### SOURCE EXTRACT
A less ambitious but still entertaining human-pixel ad comes from the Dutch retailer HEMA, which recruited 144 middle-school kids to form a kind of dot-matrix display in a schoolyard. The kids clap three-ring binders together over their heads, and as they do the colors of the notebook pages change, creating a montage of images. This ad also resorts to some CGI trickery, but it’s still awfully cool.

One human-pixel campaign actually predates the Beijing Games, which only goes to show the notion was in the creative air. Vaseline’s award-winning 2007 campaign “Sea of Skin” (BBH of New York) featured hundreds of nude men and women elegantly pantomiming the script: Your waterproof barrier . . . the voice-over says, with the cast bobbing slowly in a hot spring. A defense against disease . . . knots of people forming what look like pores opening and closing. How you feel the world . . . hundreds of hands waving frantically like excited nerve endings.

There’s so much of this stuff out there that the human-pixel phenomenon has to be satisfying some urge. In the land of e pluribus unum, there’s not much unum to go around, alas. We are stratified, isolated and atomized about every way people can be alienated from one another, and live among waves of low-grade chaos.

Perhaps these ads simply hold out a kind of promise: It would be nice if we could synchronize ourselves, even for just one day.

### THE TASK
Answer these questions from the text on human-pixel ads:
1. How many middle-school kids did HEMA recruit for its ad?
2. In what year did Vaseline run its "Sea of Skin" campaign?
3. What do the hundreds of frantically waving hands resemble in the Vaseline ad?

(Collected data)
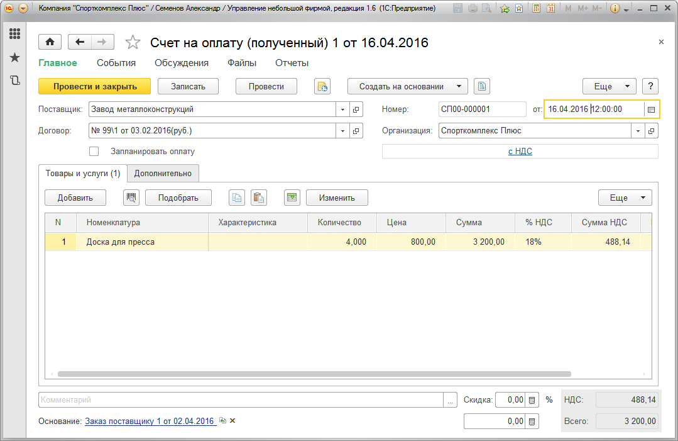Click the paste rows icon
This screenshot has height=441, width=678.
(x=258, y=198)
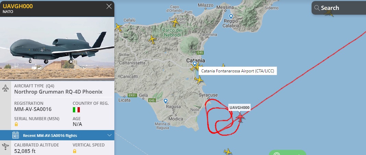This screenshot has width=366, height=155.
Task: Open the calendar icon for recent flights
Action: click(16, 135)
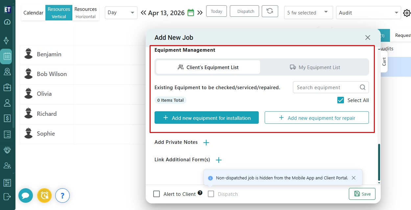
Task: Save the new job
Action: (x=362, y=194)
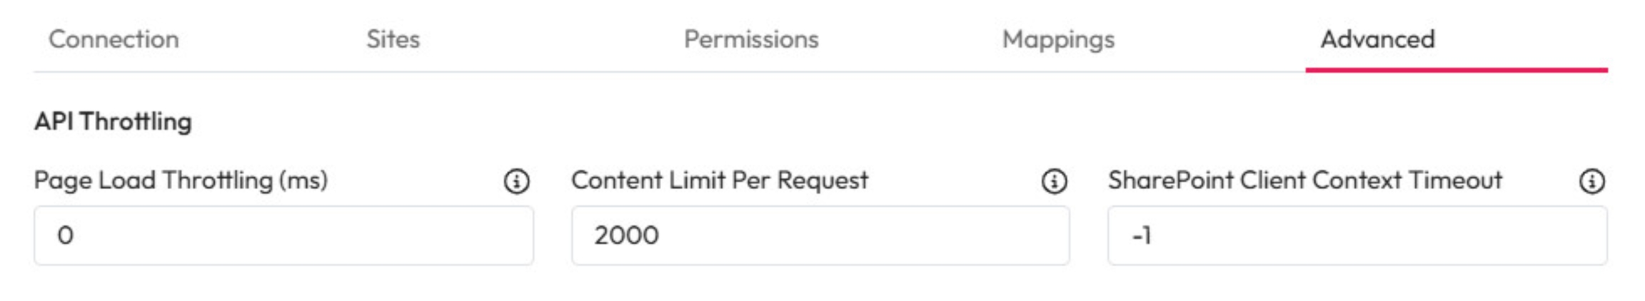Show info for SharePoint Client Context Timeout

click(1591, 181)
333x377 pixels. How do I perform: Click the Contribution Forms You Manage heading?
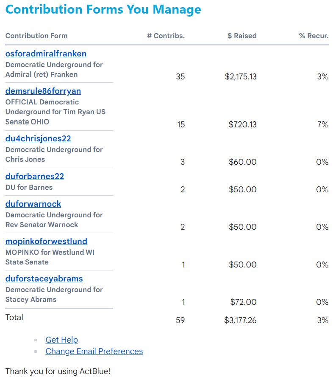[x=103, y=9]
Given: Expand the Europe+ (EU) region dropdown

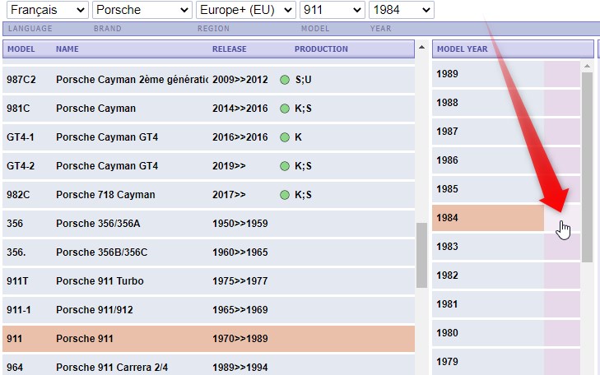Looking at the screenshot, I should [x=245, y=10].
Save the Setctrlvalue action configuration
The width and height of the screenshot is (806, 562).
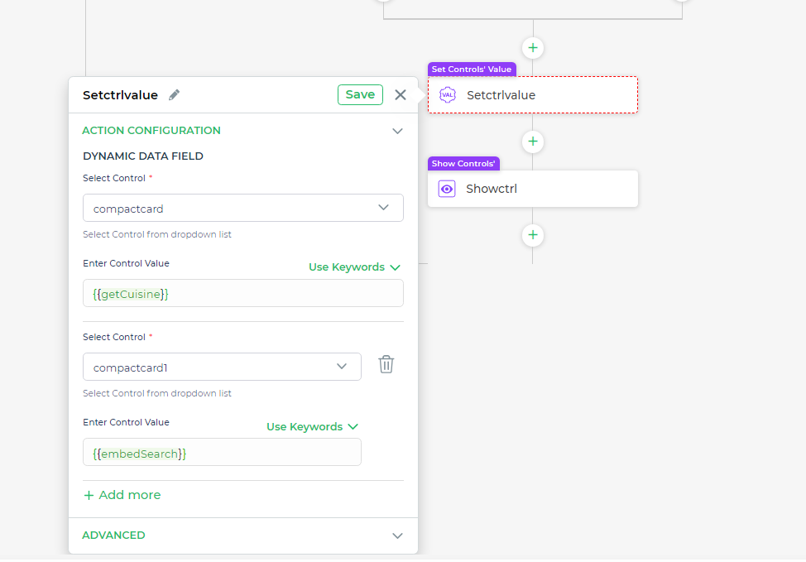click(360, 94)
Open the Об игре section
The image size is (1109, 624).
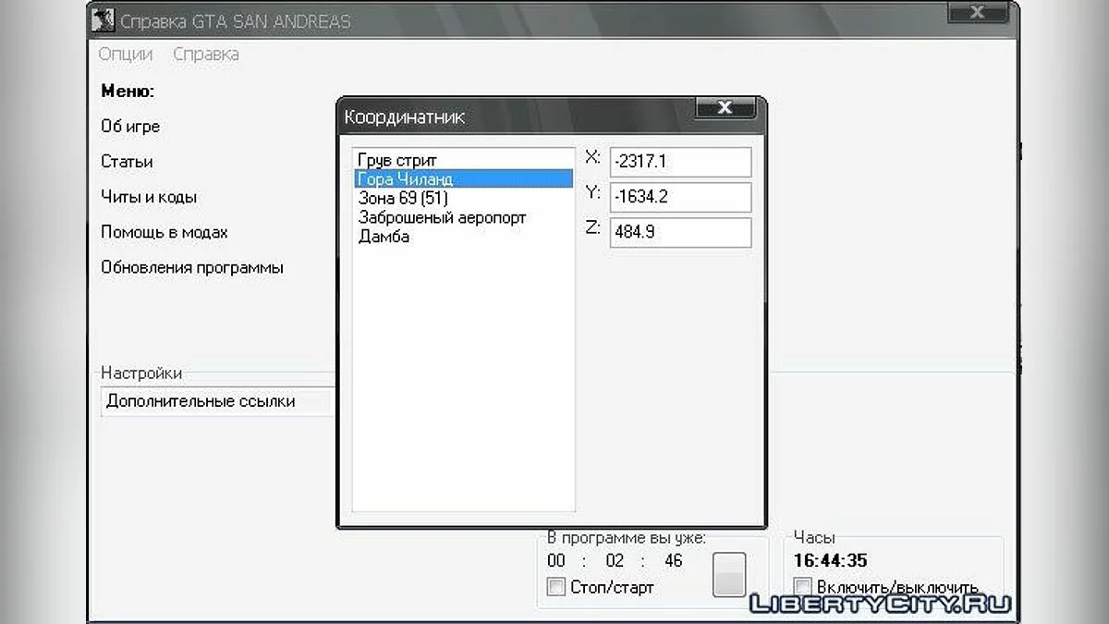130,127
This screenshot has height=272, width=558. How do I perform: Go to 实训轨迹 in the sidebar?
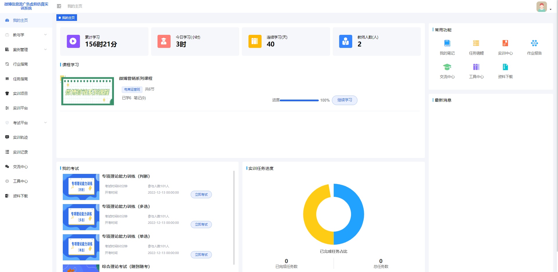coord(20,137)
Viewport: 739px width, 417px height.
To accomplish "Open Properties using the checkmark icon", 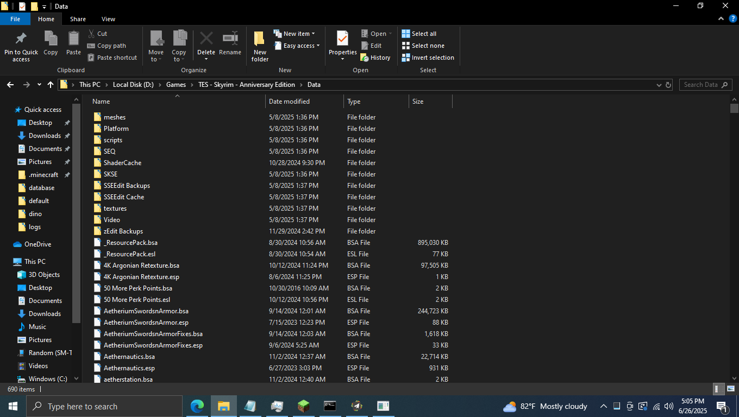I will (342, 39).
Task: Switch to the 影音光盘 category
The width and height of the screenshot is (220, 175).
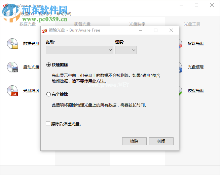Action: 82,24
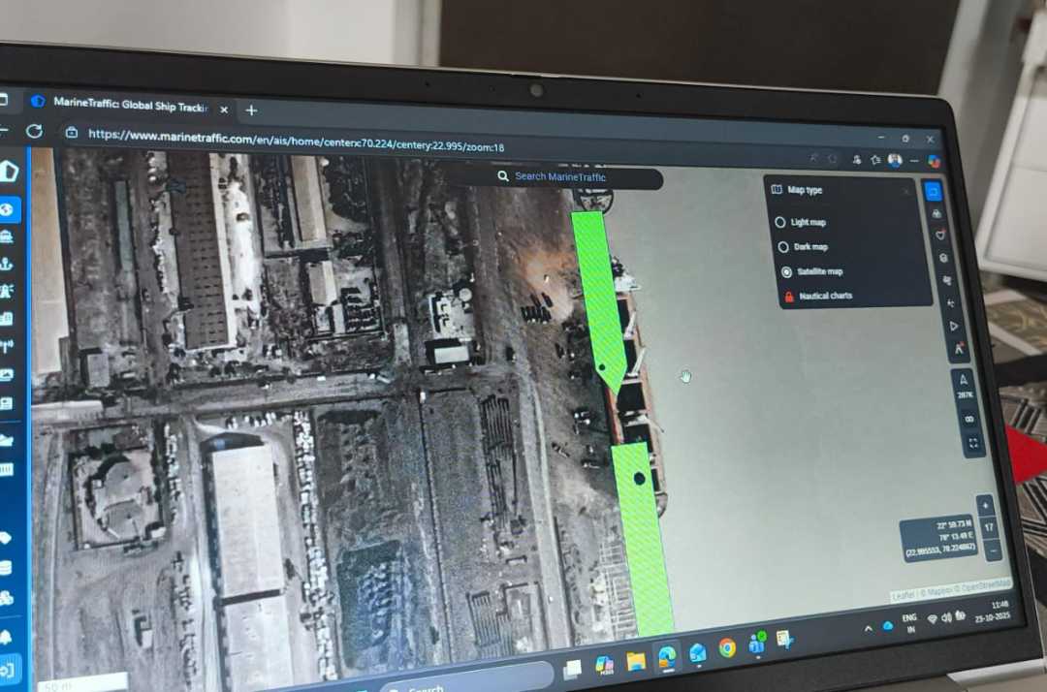Viewport: 1047px width, 692px height.
Task: Click the MarineTraffic logo in the sidebar
Action: [9, 173]
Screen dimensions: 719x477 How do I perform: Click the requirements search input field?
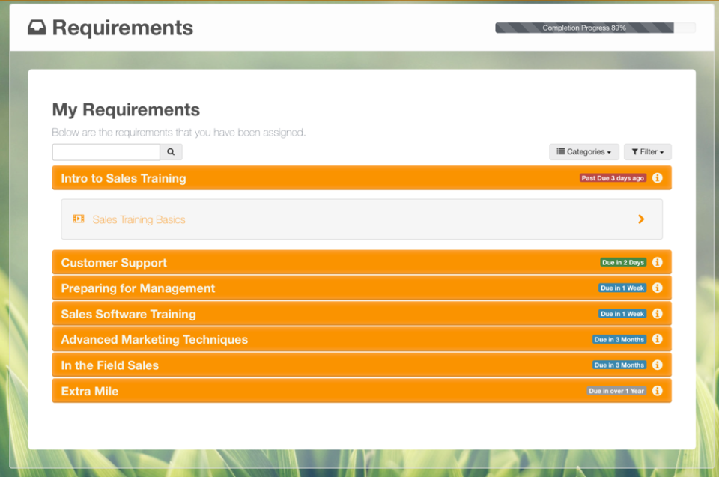(106, 152)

### EXERCISE SOLUTION
1. 144
2. 2007
3. Excited nerve endings